**YOUR TASK:**
Can you copy each of the entries below word for word, keeping every line as it appears?

**ENTRIES SUPPLIED:**
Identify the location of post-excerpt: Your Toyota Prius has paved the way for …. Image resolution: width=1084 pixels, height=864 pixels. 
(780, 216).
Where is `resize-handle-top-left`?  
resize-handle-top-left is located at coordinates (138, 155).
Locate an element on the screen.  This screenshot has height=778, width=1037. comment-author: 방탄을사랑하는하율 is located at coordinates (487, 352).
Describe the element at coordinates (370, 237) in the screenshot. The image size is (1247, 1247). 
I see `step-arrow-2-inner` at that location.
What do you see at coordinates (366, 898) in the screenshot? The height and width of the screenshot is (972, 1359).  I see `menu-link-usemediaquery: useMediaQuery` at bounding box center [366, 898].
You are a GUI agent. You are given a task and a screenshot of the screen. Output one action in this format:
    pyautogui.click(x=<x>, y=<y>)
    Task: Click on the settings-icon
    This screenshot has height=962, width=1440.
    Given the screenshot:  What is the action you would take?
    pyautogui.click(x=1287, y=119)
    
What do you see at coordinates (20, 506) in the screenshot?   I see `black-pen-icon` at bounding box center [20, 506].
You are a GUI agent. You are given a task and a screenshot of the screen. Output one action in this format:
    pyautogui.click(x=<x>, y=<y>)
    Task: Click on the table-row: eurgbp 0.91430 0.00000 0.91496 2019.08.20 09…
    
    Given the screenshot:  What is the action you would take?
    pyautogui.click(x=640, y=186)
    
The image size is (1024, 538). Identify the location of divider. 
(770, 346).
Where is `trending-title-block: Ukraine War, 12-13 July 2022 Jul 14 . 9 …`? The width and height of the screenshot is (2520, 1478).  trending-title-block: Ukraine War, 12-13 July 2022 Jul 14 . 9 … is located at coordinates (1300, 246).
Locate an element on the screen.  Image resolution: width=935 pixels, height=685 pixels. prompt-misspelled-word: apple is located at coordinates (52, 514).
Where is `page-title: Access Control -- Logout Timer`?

**EXERCISE OUTPUT:**
Identify the location of post-excerpt: Your Toyota Prius has paved the way for …. Image resolution: width=1084 pixels, height=864 pixels. 
(780, 216).
Where is `resize-handle-top-left`?  
resize-handle-top-left is located at coordinates (138, 155).
Locate an element on the screen.  This screenshot has height=778, width=1037. comment-author: 방탄을사랑하는하율 is located at coordinates (487, 352).
Describe the element at coordinates (370, 237) in the screenshot. The image size is (1247, 1247). 
I see `step-arrow-2-inner` at that location.
What do you see at coordinates (366, 898) in the screenshot? The height and width of the screenshot is (972, 1359).  I see `menu-link-usemediaquery: useMediaQuery` at bounding box center [366, 898].
You are a GUI agent. You are given a task and a screenshot of the screen. Output one action in this format:
    pyautogui.click(x=<x>, y=<y>)
    Task: Click on the settings-icon
    This screenshot has height=962, width=1440.
    Given the screenshot:  What is the action you would take?
    pyautogui.click(x=1287, y=119)
    
What do you see at coordinates (20, 506) in the screenshot?   I see `black-pen-icon` at bounding box center [20, 506].
You are a GUI agent. You are given a task and a screenshot of the screen. Output one action in this format:
    pyautogui.click(x=<x>, y=<y>)
    Task: Click on the table-row: eurgbp 0.91430 0.00000 0.91496 2019.08.20 09…
    
    Given the screenshot:  What is the action you would take?
    pyautogui.click(x=640, y=186)
    
The image size is (1024, 538). Identify the location of divider. 
(770, 346).
Where is `trending-title-block: Ukraine War, 12-13 July 2022 Jul 14 . 9 …`? The width and height of the screenshot is (2520, 1478).  trending-title-block: Ukraine War, 12-13 July 2022 Jul 14 . 9 … is located at coordinates (1300, 246).
Locate an element on the screen.  Image resolution: width=935 pixels, height=685 pixels. prompt-misspelled-word: apple is located at coordinates (52, 514).
Where is `page-title: Access Control -- Logout Timer`?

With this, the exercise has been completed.